/---
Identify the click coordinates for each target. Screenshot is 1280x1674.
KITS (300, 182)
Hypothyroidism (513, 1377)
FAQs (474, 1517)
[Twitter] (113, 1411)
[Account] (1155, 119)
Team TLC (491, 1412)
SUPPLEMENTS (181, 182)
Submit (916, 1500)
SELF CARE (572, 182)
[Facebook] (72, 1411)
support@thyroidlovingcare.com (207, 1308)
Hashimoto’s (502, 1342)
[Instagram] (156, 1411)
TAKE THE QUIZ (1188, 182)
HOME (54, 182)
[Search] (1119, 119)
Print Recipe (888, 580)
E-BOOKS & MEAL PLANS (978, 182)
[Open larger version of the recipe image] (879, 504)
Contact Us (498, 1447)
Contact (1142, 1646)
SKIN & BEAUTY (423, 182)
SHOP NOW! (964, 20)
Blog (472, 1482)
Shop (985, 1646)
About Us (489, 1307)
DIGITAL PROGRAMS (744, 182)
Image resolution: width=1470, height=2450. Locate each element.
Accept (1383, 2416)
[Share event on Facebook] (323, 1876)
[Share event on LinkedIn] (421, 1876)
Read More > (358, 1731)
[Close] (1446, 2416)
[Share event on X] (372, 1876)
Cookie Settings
\---
Exactly as it appears above, retype the material in full.

Identify the click coordinates for each target. Screenshot is 1280x1674.
KITS (300, 182)
Hypothyroidism (513, 1377)
FAQs (474, 1517)
[Twitter] (113, 1411)
[Account] (1155, 119)
Team TLC (491, 1412)
SUPPLEMENTS (181, 182)
Submit (916, 1500)
SELF CARE (572, 182)
[Facebook] (72, 1411)
support@thyroidlovingcare.com (207, 1308)
Hashimoto’s (502, 1342)
[Instagram] (156, 1411)
TAKE THE QUIZ (1188, 182)
HOME (54, 182)
[Search] (1119, 119)
Print Recipe (888, 580)
E-BOOKS & MEAL PLANS (978, 182)
[Open larger version of the recipe image] (879, 504)
Contact Us (498, 1447)
Contact (1142, 1646)
SKIN & BEAUTY (423, 182)
SHOP NOW! (964, 20)
Blog (472, 1482)
Shop (985, 1646)
About Us (489, 1307)
DIGITAL PROGRAMS (744, 182)
Image resolution: width=1470, height=2450. Locate each element.
Accept (1383, 2416)
[Share event on Facebook] (323, 1876)
[Share event on LinkedIn] (421, 1876)
Read More > (358, 1731)
[Close] (1446, 2416)
[Share event on X] (372, 1876)
Cookie Settings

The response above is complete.